## [TASK]
Please give again, word for word, the lines that lie between the start of the listing below and the line with "Switch to 会员列表 tab", both included.

--- START ---

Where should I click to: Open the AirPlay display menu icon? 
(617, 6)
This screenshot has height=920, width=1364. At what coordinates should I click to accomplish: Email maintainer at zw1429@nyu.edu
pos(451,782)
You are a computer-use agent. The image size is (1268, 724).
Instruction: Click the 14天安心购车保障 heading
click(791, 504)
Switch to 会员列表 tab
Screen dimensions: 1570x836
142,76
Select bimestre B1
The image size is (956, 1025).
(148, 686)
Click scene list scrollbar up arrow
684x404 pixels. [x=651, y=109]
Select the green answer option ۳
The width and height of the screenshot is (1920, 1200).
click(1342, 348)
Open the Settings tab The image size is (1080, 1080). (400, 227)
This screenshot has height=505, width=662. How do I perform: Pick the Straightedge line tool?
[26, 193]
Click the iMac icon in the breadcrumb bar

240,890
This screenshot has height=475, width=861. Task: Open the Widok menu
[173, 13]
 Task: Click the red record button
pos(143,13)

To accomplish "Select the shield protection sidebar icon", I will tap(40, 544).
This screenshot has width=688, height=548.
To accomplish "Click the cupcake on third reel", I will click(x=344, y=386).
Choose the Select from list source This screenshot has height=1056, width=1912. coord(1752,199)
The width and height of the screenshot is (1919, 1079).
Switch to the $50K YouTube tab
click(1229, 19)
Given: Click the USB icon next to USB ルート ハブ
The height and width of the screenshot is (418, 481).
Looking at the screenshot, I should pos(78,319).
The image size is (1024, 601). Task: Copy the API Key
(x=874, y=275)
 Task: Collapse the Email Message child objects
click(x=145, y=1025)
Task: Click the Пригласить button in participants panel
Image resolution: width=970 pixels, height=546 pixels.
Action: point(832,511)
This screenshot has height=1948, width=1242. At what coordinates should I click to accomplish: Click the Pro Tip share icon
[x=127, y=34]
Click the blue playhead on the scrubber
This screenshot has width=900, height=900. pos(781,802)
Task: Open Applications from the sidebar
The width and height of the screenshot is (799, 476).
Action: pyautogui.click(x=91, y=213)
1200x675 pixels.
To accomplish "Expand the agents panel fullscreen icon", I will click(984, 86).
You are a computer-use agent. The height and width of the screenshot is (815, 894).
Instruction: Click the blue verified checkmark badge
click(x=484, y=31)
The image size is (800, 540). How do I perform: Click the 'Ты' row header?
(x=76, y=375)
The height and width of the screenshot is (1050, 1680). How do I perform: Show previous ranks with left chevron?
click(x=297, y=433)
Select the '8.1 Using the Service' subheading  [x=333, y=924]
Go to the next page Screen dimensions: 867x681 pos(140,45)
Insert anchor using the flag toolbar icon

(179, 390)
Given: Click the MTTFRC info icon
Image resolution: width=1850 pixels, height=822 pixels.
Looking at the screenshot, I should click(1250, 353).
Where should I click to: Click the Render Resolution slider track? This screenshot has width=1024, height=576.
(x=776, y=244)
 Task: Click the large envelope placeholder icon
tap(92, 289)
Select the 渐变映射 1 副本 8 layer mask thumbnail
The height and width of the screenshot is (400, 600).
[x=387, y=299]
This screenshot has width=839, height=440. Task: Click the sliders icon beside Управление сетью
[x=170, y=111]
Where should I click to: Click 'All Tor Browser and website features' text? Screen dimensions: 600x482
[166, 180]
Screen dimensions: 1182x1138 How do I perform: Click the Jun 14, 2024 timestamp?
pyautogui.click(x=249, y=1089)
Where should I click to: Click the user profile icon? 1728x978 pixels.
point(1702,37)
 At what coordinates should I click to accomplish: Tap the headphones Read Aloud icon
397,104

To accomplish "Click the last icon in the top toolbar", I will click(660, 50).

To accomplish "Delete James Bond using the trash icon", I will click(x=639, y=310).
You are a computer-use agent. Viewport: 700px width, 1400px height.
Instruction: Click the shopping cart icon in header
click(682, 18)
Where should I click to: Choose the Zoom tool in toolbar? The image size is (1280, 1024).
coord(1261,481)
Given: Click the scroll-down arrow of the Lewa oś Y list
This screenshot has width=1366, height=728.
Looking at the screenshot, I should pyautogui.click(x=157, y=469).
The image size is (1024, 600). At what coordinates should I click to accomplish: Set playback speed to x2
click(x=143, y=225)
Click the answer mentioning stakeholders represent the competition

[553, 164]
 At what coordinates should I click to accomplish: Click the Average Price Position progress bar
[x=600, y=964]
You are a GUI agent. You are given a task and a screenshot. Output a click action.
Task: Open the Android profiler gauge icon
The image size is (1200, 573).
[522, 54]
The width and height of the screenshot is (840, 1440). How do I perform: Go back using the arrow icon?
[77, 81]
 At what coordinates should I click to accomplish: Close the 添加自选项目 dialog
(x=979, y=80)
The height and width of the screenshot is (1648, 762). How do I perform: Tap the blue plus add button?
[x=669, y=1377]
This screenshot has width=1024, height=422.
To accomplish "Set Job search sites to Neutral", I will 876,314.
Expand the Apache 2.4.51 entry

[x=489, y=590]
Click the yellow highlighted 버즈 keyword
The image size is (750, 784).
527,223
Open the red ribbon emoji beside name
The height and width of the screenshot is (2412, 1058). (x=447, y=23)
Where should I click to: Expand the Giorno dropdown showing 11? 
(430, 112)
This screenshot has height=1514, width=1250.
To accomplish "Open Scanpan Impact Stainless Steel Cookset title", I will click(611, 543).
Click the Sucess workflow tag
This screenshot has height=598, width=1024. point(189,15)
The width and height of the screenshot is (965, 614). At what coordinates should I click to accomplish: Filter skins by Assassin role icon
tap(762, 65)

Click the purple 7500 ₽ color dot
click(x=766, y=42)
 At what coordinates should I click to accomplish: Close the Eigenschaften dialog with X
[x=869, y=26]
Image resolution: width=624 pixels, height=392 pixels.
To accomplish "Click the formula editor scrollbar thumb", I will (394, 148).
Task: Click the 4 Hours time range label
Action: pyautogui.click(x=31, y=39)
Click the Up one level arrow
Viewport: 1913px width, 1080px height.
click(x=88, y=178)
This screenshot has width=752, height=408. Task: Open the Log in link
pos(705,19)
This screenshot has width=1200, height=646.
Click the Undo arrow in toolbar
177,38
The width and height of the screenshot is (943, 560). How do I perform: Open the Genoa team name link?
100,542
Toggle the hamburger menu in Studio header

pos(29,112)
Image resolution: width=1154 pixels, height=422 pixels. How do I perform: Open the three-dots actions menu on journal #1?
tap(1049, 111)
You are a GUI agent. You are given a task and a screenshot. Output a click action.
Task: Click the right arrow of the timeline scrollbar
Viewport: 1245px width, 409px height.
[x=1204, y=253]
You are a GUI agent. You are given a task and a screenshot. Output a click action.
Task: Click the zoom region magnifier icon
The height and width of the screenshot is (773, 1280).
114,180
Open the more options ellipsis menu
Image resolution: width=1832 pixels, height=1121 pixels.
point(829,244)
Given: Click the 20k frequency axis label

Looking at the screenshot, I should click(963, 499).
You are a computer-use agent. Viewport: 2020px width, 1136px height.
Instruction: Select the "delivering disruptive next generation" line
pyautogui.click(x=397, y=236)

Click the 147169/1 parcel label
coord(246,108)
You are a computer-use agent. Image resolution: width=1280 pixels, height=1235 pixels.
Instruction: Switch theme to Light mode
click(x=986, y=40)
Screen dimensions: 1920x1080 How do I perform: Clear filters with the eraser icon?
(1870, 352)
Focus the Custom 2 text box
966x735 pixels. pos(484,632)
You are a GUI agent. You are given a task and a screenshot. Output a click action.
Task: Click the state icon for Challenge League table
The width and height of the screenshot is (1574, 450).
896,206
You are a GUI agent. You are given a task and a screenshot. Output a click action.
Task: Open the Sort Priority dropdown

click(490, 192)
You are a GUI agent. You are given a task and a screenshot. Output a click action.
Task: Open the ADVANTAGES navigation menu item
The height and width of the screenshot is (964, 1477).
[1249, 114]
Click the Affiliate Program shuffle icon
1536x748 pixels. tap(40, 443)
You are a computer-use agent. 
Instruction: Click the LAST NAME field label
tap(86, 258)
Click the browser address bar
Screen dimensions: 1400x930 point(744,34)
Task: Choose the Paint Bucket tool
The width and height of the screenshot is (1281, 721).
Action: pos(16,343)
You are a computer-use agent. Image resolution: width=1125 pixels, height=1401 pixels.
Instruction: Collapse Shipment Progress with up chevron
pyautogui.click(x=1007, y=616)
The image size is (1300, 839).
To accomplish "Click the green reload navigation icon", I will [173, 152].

--- END ---

## [OUTPUT FOR THIS TASK]
Where should I click to: Open the AirPlay display menu icon? 
(617, 6)
This screenshot has height=920, width=1364. At what coordinates should I click to accomplish: Email maintainer at zw1429@nyu.edu
pos(451,782)
You are a computer-use agent. The image size is (1268, 724).
Instruction: Click the 14天安心购车保障 heading
click(791, 504)
Switch to 会员列表 tab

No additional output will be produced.